What this task involves = Put each line of the material below into a JSON list of strings, one string per line, skipping blank lines. Leave the pictures out.

(Records taken from a data source)
★ ★ ★ ★ ★ ★ ★
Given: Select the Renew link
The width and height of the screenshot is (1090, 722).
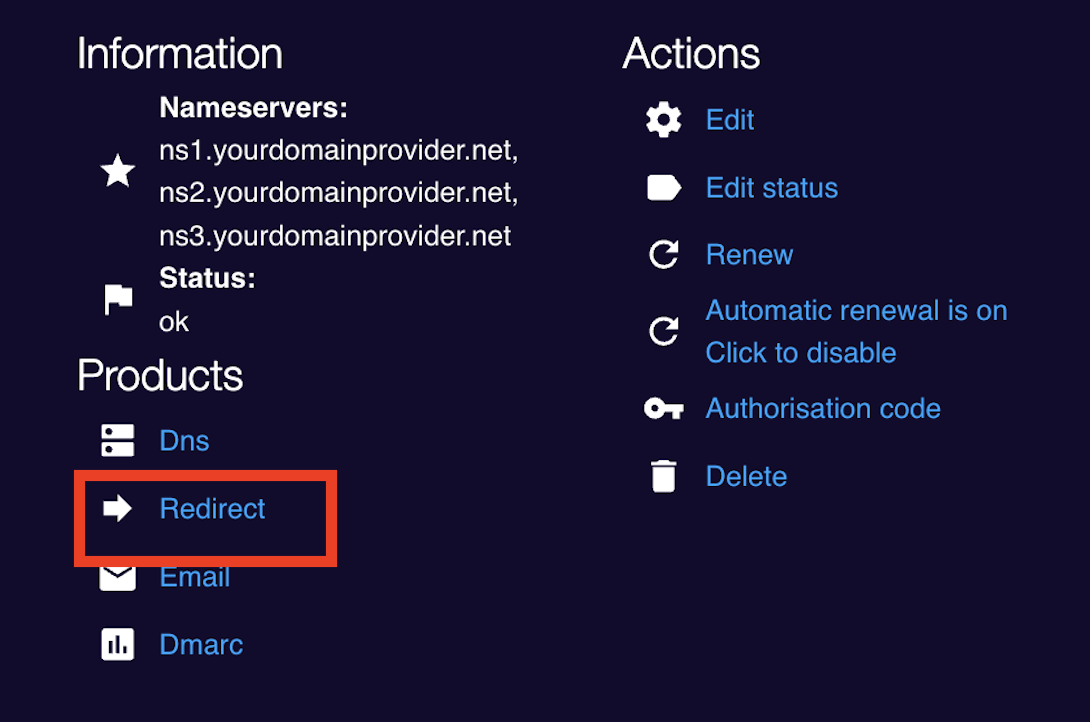Looking at the screenshot, I should (749, 254).
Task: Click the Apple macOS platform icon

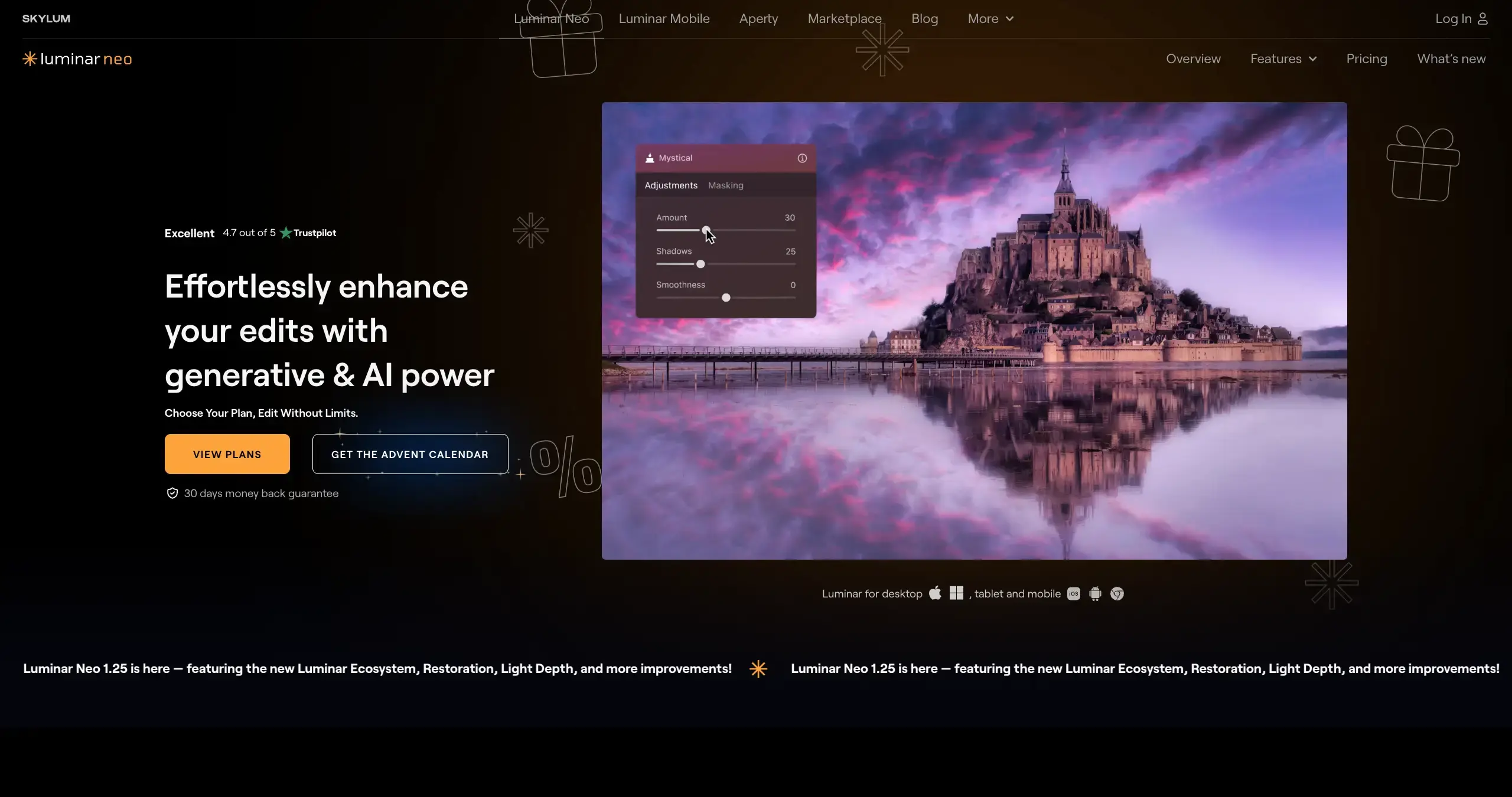Action: click(935, 593)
★ ★ ★ ★ ★ ★ ★
Answer to the task =
[
  "Given: Select the Renew link",
  "The width and height of the screenshot is (1090, 722).",
  "Looking at the screenshot, I should (749, 254).",
  "Task: Click the Apple macOS platform icon",
  "Action: click(935, 593)"
]